Con riferimento alla sussidiarietà orizzontale, la Costituzione legittima la partecipazione dei cittadini alle decisioni e alle azioni che riguardano la cura di interessi aventi rilevanza sociale, prevedendo che le amministrazioni pubbliche la favoriscano, con conseguenze positive per le persone e per la collettività in termini di benessere spirituale e materiale. L’applicazione di questo principio ha un elevato potenziale di cambiamento positivo delle amministrazioni pubbliche in quanto la partecipazione attiva dei cittadini alla vita collettiva concorre a migliorarne la capacità di rispondere ai bisogni delle persone e alla soddisfazione dei diritti sociali. In questa direzione sono ormai numerose le amministrazioni pubbliche che hanno intrapreso iniziative per favorire la sussidiarietà orizzontale – ad esempio i Comuni attraverso appositi regolamenti per la gestione con i cittadini, singoli e associati, dei beni comuni urbani – e dall’altro le entità della società civile si sono mosse con azioni concrete, in tutta Italia e anche in Sardegna, seppure con un marcato ritardo che si spera di colmare rapidamente. Al riguardo si segnala la recente costituzione di un Osservatorio regionale per i beni comuni.

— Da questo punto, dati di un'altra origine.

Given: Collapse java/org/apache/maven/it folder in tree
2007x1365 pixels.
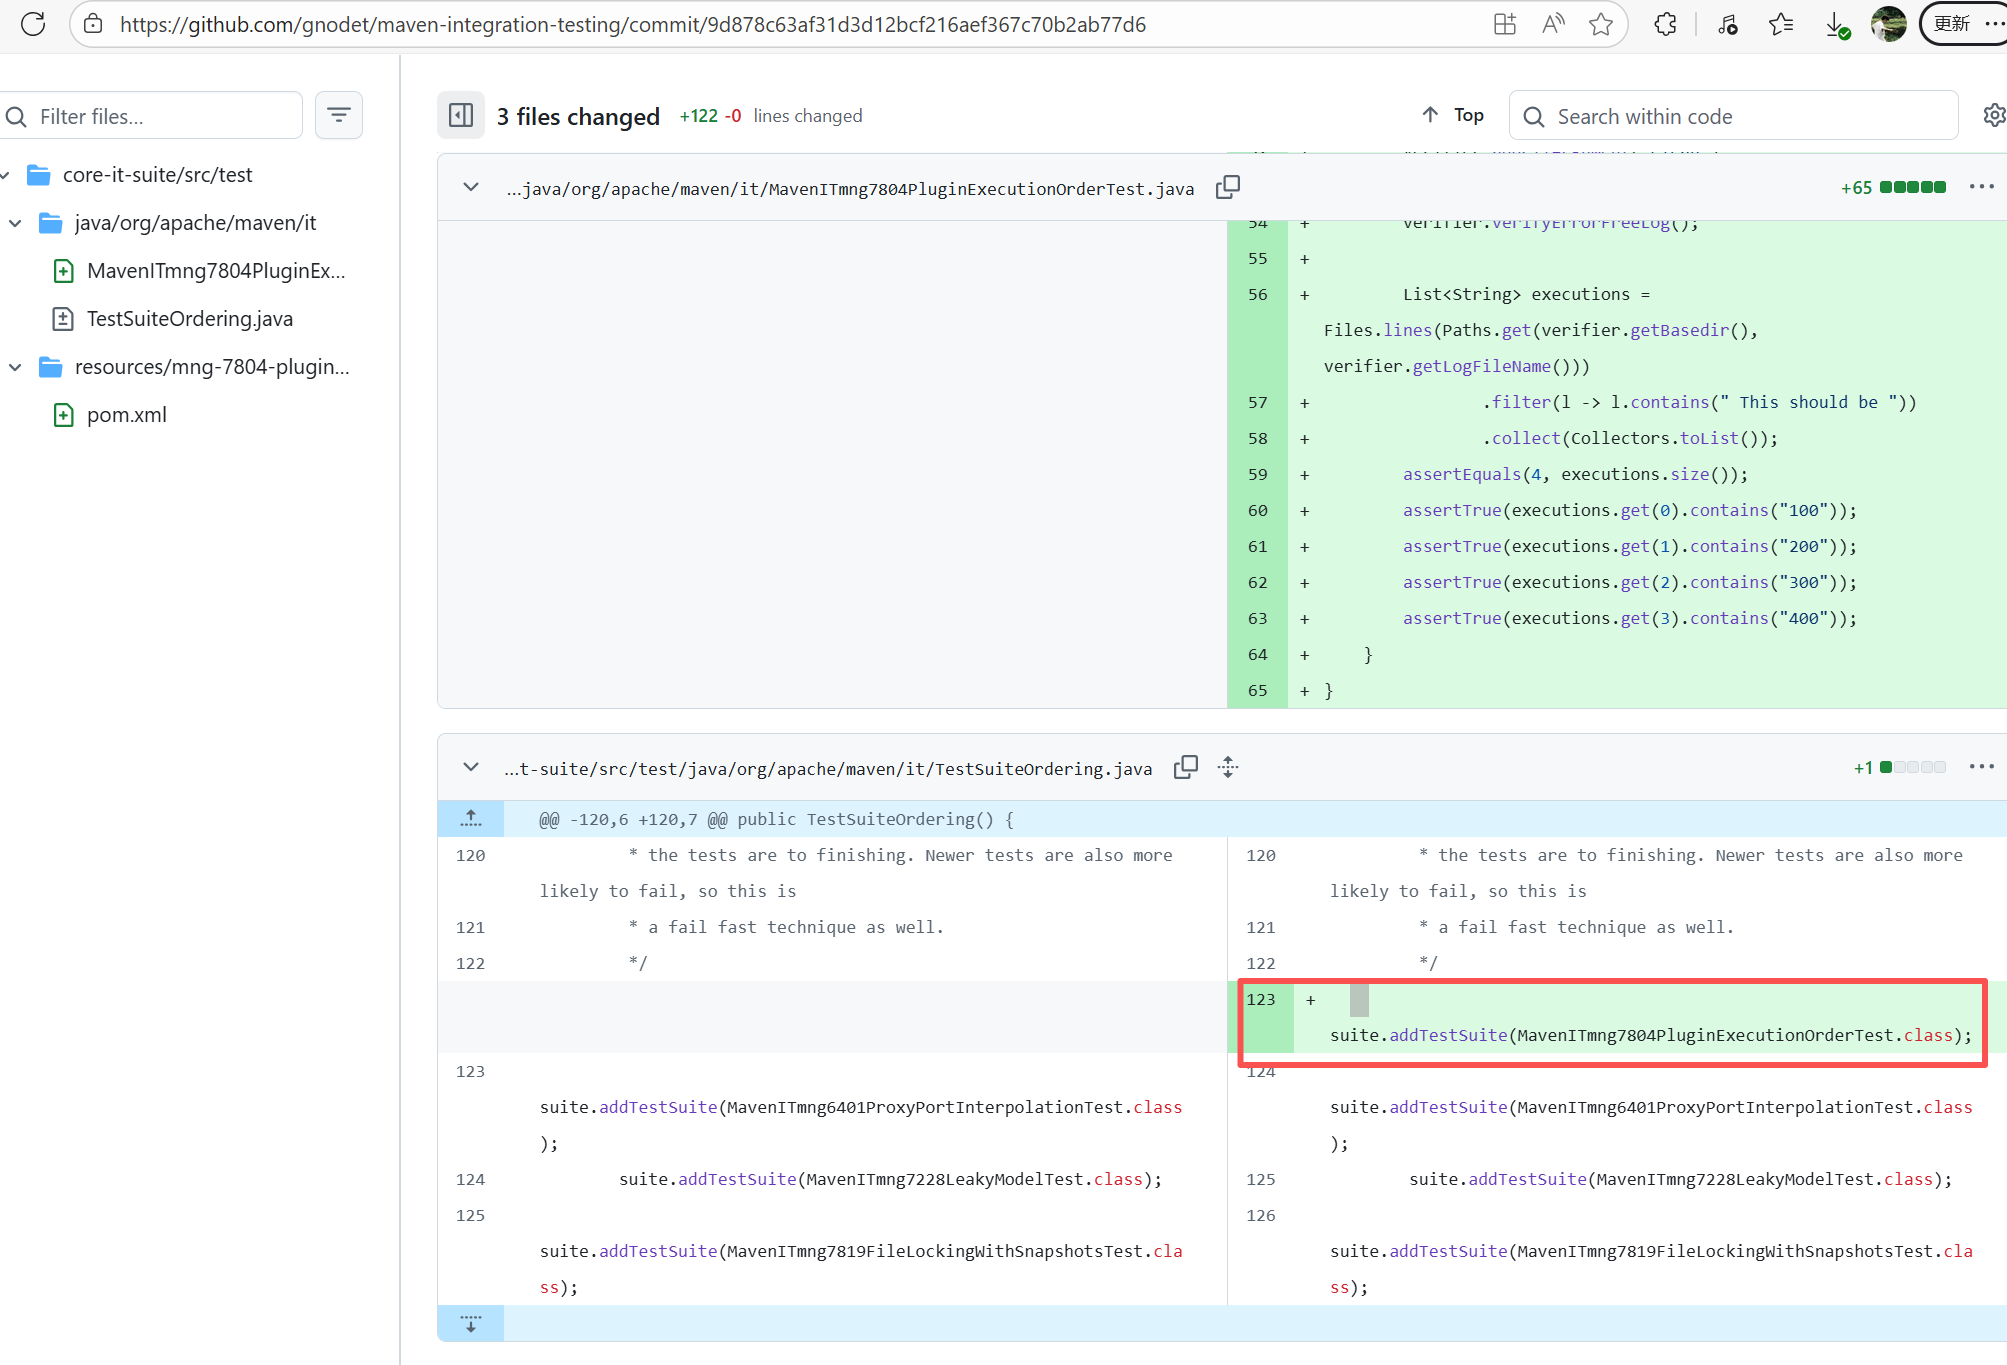Looking at the screenshot, I should [15, 223].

L’applicazione pratica del concetto di sussidiarietà dovrebbe comportare un ridisegno totale degli ordinamenti istituzionali, con un alleggerimento delle burocrazie e una semplificazione istituzionale e con l’apertura di ampi spazi per l’esercizio della democrazia partecipativa. La Sardegna dovrebbe giovarsene anche nella riforma del proprio assetto istituzionale divenuta oramai necessaria, anche in seguito all’esito dell’ultimo referendum costituzionale.